RECORDS SHOWN >>
********************

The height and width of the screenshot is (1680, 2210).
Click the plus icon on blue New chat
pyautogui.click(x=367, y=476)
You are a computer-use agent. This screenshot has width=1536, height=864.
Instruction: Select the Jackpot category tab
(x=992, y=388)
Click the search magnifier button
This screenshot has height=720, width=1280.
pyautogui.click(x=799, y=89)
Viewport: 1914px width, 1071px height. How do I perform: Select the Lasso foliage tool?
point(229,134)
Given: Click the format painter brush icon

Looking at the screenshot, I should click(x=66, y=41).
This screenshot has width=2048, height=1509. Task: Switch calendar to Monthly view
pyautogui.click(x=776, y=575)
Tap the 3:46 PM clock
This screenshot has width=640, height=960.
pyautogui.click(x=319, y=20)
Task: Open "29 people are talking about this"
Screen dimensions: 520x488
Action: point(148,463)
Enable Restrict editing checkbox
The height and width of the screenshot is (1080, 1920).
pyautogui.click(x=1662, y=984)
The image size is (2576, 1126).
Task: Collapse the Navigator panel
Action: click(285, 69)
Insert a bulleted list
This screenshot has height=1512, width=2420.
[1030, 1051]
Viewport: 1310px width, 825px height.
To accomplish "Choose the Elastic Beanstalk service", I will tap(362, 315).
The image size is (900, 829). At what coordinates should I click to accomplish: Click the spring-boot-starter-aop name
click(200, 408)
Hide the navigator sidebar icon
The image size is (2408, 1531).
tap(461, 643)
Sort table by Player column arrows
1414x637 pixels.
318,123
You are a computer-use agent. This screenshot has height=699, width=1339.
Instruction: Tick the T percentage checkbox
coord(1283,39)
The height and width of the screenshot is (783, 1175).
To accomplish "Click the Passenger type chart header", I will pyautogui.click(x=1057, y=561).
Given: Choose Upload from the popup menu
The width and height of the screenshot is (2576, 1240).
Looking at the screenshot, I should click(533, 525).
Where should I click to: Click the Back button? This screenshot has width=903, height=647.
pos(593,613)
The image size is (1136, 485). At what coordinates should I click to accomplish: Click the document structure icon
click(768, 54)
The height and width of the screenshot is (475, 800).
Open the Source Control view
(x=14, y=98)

********************

STATED GOAL >> Print all of the entries above verbatim, line by line, without changing any line.

RESULT >>
The height and width of the screenshot is (1680, 2210).
Click the plus icon on blue New chat
pyautogui.click(x=367, y=476)
You are a computer-use agent. This screenshot has width=1536, height=864.
Instruction: Select the Jackpot category tab
(x=992, y=388)
Click the search magnifier button
This screenshot has height=720, width=1280.
pyautogui.click(x=799, y=89)
Viewport: 1914px width, 1071px height. How do I perform: Select the Lasso foliage tool?
point(229,134)
Given: Click the format painter brush icon

Looking at the screenshot, I should click(x=66, y=41).
This screenshot has width=2048, height=1509. Task: Switch calendar to Monthly view
pyautogui.click(x=776, y=575)
Tap the 3:46 PM clock
This screenshot has width=640, height=960.
pyautogui.click(x=319, y=20)
Task: Open "29 people are talking about this"
Screen dimensions: 520x488
Action: point(148,463)
Enable Restrict editing checkbox
The height and width of the screenshot is (1080, 1920).
pyautogui.click(x=1662, y=984)
The image size is (2576, 1126).
Task: Collapse the Navigator panel
Action: click(285, 69)
Insert a bulleted list
This screenshot has height=1512, width=2420.
[1030, 1051]
Viewport: 1310px width, 825px height.
To accomplish "Choose the Elastic Beanstalk service", I will tap(362, 315).
The image size is (900, 829). At what coordinates should I click to accomplish: Click the spring-boot-starter-aop name
click(200, 408)
Hide the navigator sidebar icon
The image size is (2408, 1531).
tap(461, 643)
Sort table by Player column arrows
1414x637 pixels.
318,123
You are a computer-use agent. This screenshot has height=699, width=1339.
Instruction: Tick the T percentage checkbox
coord(1283,39)
The height and width of the screenshot is (783, 1175).
To accomplish "Click the Passenger type chart header", I will pyautogui.click(x=1057, y=561).
Given: Choose Upload from the popup menu
The width and height of the screenshot is (2576, 1240).
Looking at the screenshot, I should click(533, 525).
Where should I click to: Click the Back button? This screenshot has width=903, height=647.
pos(593,613)
The image size is (1136, 485). At what coordinates should I click to accomplish: Click the document structure icon
click(768, 54)
The height and width of the screenshot is (475, 800).
Open the Source Control view
(x=14, y=98)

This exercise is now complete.